My card doesn’t have a PIN, or I’ve forgotten it. Contact your bank/building society/credit union to set or reset it. Some institutions offer the ability to do this via online banking or over the phone. The PINwise site has links for this process for the major banks.

Is a PIN really more secure than a signature? Yes. If someone steals your card and it’s only secured by your signature, they can easily practise it until it’s easily replicated (assuming anyone even checks in the first place). If you don’t know the PIN, the payment won’t go through.

That doesn’t mean a PIN is perfect. If you record it with something that you regularly carry with your card, then someone can still use it if they steal it. (Don’t try the “conceal it in a phone number” trick, that’s easy to crack). As ever, if you card is misplaced, notify your institution immediately.

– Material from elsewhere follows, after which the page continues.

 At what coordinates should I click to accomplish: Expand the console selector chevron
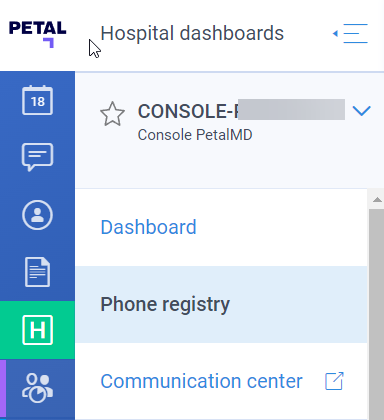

What about visiting tourists with signature-only cards cards? In theory, tourists will still be able to authorise a payment using a signature if they have a credit card issued by an overseas provider. In reality, experience suggests a PIN is likely to be required in some circumstances, depending on the payment terminal and bank. (Similar rules have been in place in European countries for some time and signature -only Australian cards often can’t be used there).

A side note for Australian tourists: some banks offer the option of using a PIN that’s longer than the standard four digits. While this can be harder to guess, those numbers won’t always work overseas, as some banking systems only accept four digits.

Lifehacker’s weekly Loaded column looks at better ways to manage (and stop worrying about) your money.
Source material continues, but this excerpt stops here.